In our study, baseline ghrelin was not associated with significant increases in bone mineral values, and ∆ ghrelin was not correlated with ∆ BMD and ∆ BMC in RG during the 36-month study period. This is in accordance with the results of adolescent female swimmers with high energy expenditure values (Jürimäe et al. 2010). Although some studies have found significant associations of ghrelin levels with BMD variables in girls (Makovey et al. 2007; Misra et al. 2005), the relatively high ghrelin levels at the beginning of the study and throughout the study period caused by elevated energy expenditure could explain why there was no relationship between ghrelin and BMD values in RG. In contrast, baseline ghrelin was associated with ∆ WB BMD in UC, confirming that physical activity may modify the association between ghrelin and bone mineralization in girls during growth and pubertal maturation. These results together indicate that circulating ghrelin is not involved in bone mineralization in prepubertal RG entering puberty, and chronic physical activity may modify the relationship between ghrelin and bone.

The strength of the current study is the 36-month longitudinal observation period, which allowed us to have more reliable data on the bone mineral acquisition and actual changes in blood hormonal and body composition parameters in a specific group of prepubertal RG entering puberty, compared to cross-sectional design or 12-month observation period.

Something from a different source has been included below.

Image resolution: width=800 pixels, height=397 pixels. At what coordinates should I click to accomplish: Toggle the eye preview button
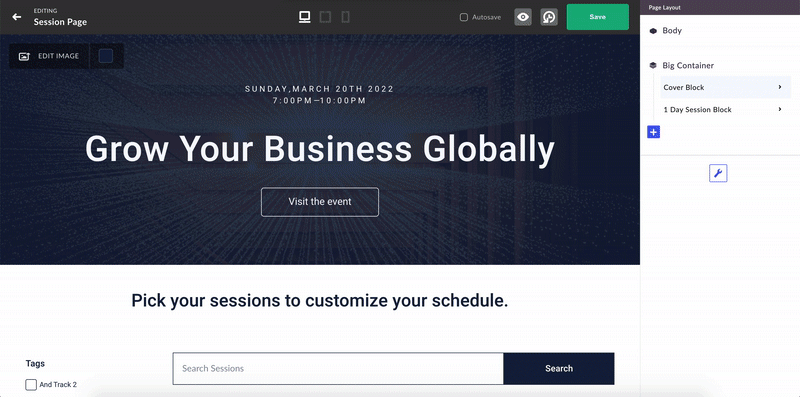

The used longitudinal design indicated positive effects of regular high-impact weight-bearing athletic activity on bone mineralization in a specific group of growing athletes despite their low body fat values. The limitations of the study include the DXA measurement of BMD as DXA-derived BMD is an areal rather than a true volumetric BMD measurement, and may not precisely reflect bone mineral acquisition (Binkovitz and Henwood 2007). However, similarly to our study, previous longitudinal studies have also used DXA and measured areal BMD values in RG (Maimoun et al. 2010, 2013; Parm et al. 2012). In addition, BMC was also measured in our RG, which is determined with great precision by DXA in growing children (Binkovitz and Henwood 2007) and used in other longitudinal studies with young recreational gymnasts (Gruodyte-Raciene et al. 2013; Jackowski et al. 2015). Another limitation was that we were not able to track the nutrition of the subjects (including calcium and vitamin D intake) and the possible interaction with bone mineral acquisition. In the future, young RG should be evaluated at a shorter intervals to more precisely monitor growth and maturation during a sensitive period of pubertal development.

In conclusion, baseline leptin, adiponectin and ghrelin, and their ∆ scores did not correlate with ∆ BMD in RG entering puberty. Although the pubertal development in RG was slower than in UC, mechanical loading of high-intensity training may have beneficial effect on BMD rise and have counterbalanced the negative effects of slow pubertal development, lower FM and leptin levels in RG.